**Texte fourni**

Aquilino Morelle taille un costard à Jean-Marc Ayrault

14/03/2017 – 09H00 Paris (Breizh-info.com) – Après quarante années de mandats et de cumuls en tous genres, Jean-Marc Ayrault  jette l’éponge. Une fois l’élection présidentielle achevée (7 mai), il prendra sa retraite. Adieu la mairie de Nantes, adieu Nantes Métropole, adieu la circonscription de Nantes – Saint-Herblain.

 « J’estime que c’est une responsabilité de transmettre à d’autres générations, explique l’ancien Premier ministre. J’ai préparé le terrain dès 2008. Johanna Rolland est aujourd’hui maire de Nantes. Elle a à peine quarante ans. Elle fait bien son travail et représente l’avenir de la ville. Karine Daniel est aujourd’hui députée. L’honneur de la politique ce n’est pas de s’accrocher tout le temps. » (Ouest-France, 21/02/2017).

Dans cet entretien la question de Notre-Dame-des-Landes est évidemment évoquée. « Il y a eu un référendum », indique l’ancien Premier ministre. Dès le lendemain, Françoise Verchère, co-présidente du CEDPA (élus anti-NDDL), le recadre : « Faux, il y a eu une consultation pour avis. Les mots ont encore un sens et ils devraient en avoir un pour notre ministre des Affaires étrangères ». Françoise Verchère a raison. Le vote de fin juin 2016 n’était pas un référendum,il n’avait aucune valeur juridique. Son but était avant tout de légitimer une décision politique (Ouest-France, 22/02/2017).

Bien entendu, il ne faut pas compter sur les journalistes locaux pour nous faire un portrait du personnage qui ait quelque relief et qui soit éclairant. Dans son ouvrage L’abdication (Grasset), Aquilino Morelle, qui fut conseiller politique de François Hollande à l’Élysée, s’en charge. Quelques passages ont du piquant.

Après avoir rappelé que, lors du référendum portant sur la constitution européenne en 2005, Jean-Marc Ayrault appartenait au camp du « oui », Morelle met en lumière tout ce qui oppose Ayrault à Arnaud Montebourg.

« Jean-Marc Ayrault, lui, est l’homme du « oui ». Tout l’y porte. Autrefois partisan de Jean Poperen et, à ce titre, membre de l’aile gauche du PS, il est devenu un partisan farouche de ce que l’on appelle improprement en France la « social-démocratie », qui n’est en réalité qu’un réformisme prudent, timide même, doublé d’une adhésion sans réserve à la construction européenne, considérée comme une fin en soi justifiant tous les sacrifices, à commencer par celui du socialisme. Cet européisme de conviction et d’abandon rencontre, chez cet homme réservé mais tenace, une germanophilie à toute épreuve. Maire de Nantes efficace et apprécié de ses administrés, il a retiré de cette expérience l’opinion, largement partagée dans un PS dirigé principalement par des élus locaux, que la politique s’apparente à une forme de gestion et que la gauche sera jugée sur sa capacité à gérer. La personnalité autant que les idées de Montebourg l’irritent au plus haut point et cette hostilité a été exacerbée par les trois candidatures successives que le député de Saône-et-Loire a présentées contre lui, à la fonction de président du groupe socialiste à l’Assemblée nationale. »

**Données fournies**
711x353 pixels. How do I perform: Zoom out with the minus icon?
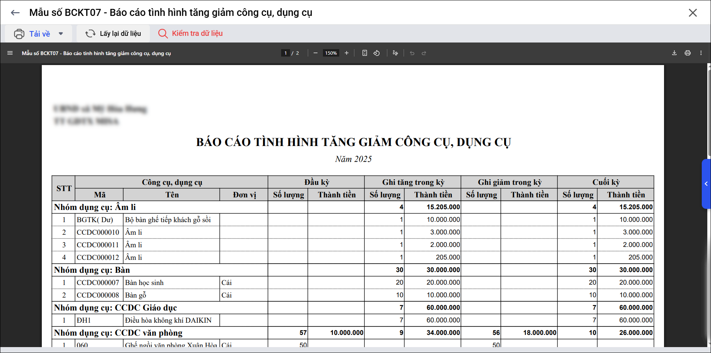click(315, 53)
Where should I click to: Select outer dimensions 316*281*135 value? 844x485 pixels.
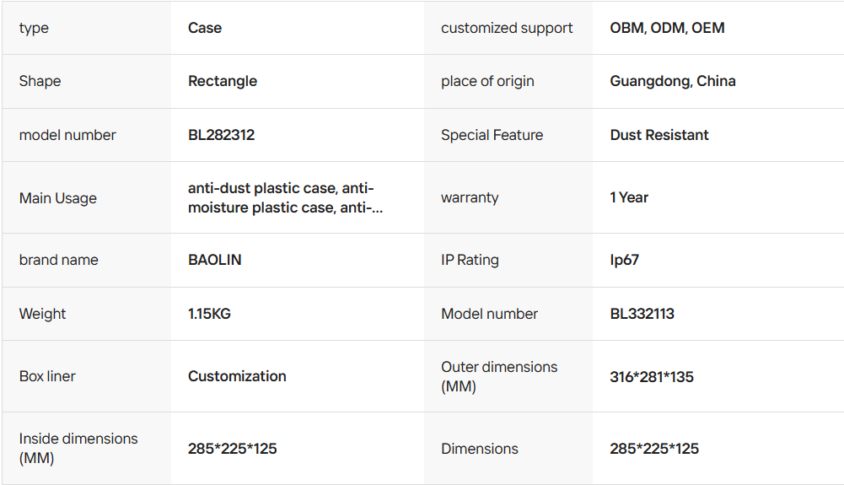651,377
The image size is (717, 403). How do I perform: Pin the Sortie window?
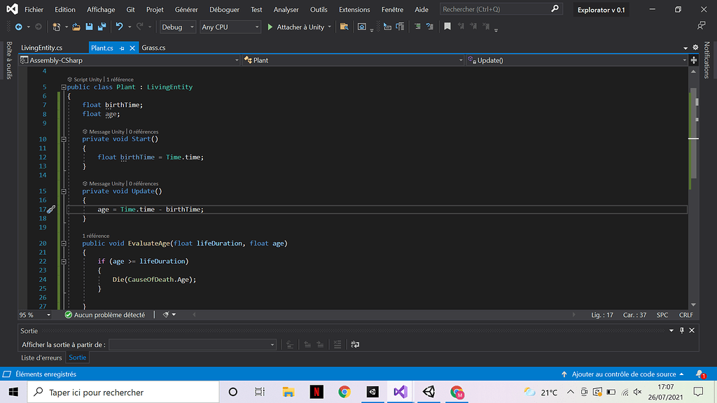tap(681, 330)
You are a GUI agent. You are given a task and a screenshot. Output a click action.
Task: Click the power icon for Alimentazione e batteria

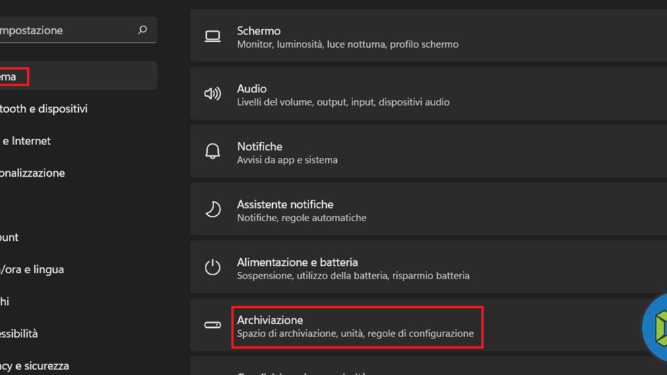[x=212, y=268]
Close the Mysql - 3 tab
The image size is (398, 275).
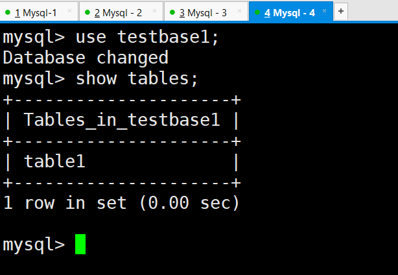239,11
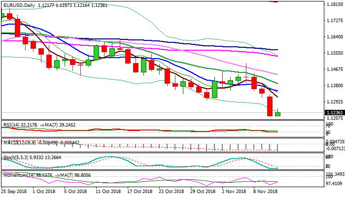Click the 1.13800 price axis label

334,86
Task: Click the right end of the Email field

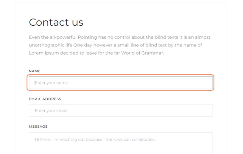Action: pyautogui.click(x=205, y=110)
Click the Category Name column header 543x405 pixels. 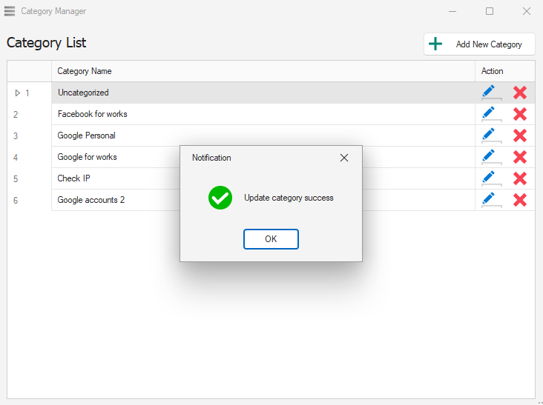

==

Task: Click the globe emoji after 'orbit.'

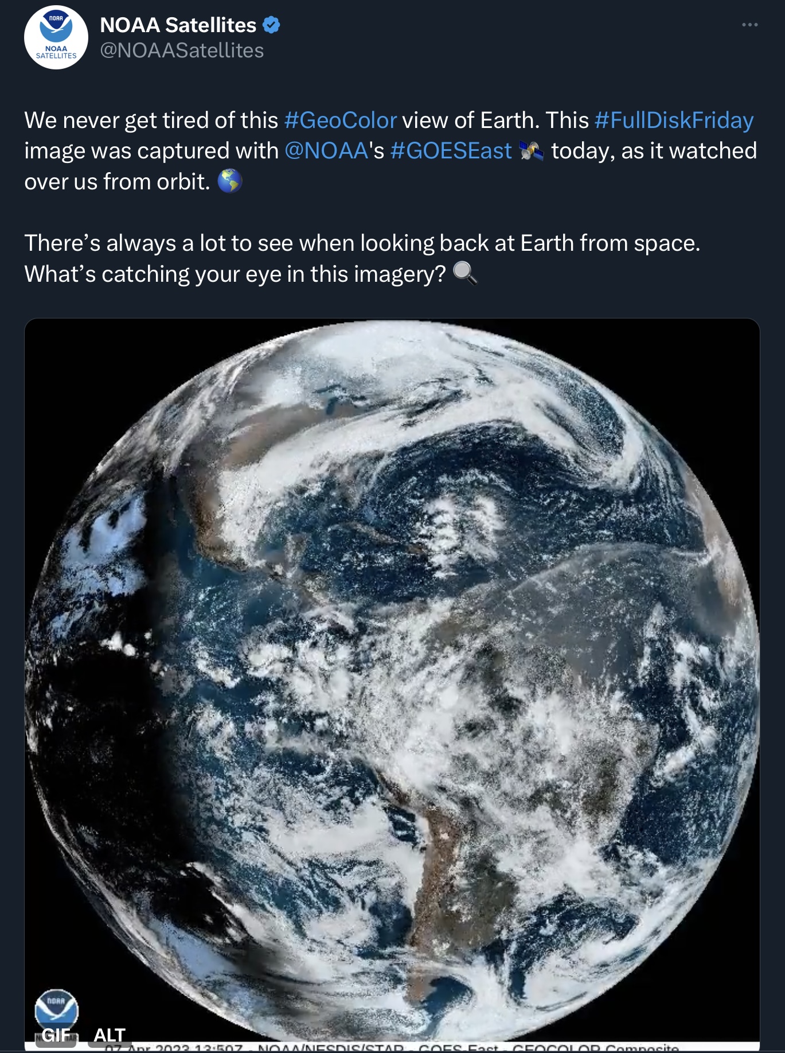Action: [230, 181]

* * *

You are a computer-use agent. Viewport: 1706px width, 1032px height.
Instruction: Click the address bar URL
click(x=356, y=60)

**Consigne 1**
Traduisez en anglais cette phrase de l'article sur Jean-Marc Ayrault : « Une fois l’élection présidentielle achevée (7 mai), il prendra sa retraite. »
**Consigne 2**
D'après l'article sur Jean-Marc Ayrault, quelle fonction Aquilino Morelle a-t-il occupée à l'Élysée ?

**Réponse finale 1**
Once the presidential election is over (May 7), he will retire.

**Réponse finale 2**
Il a été conseiller politique de François Hollande.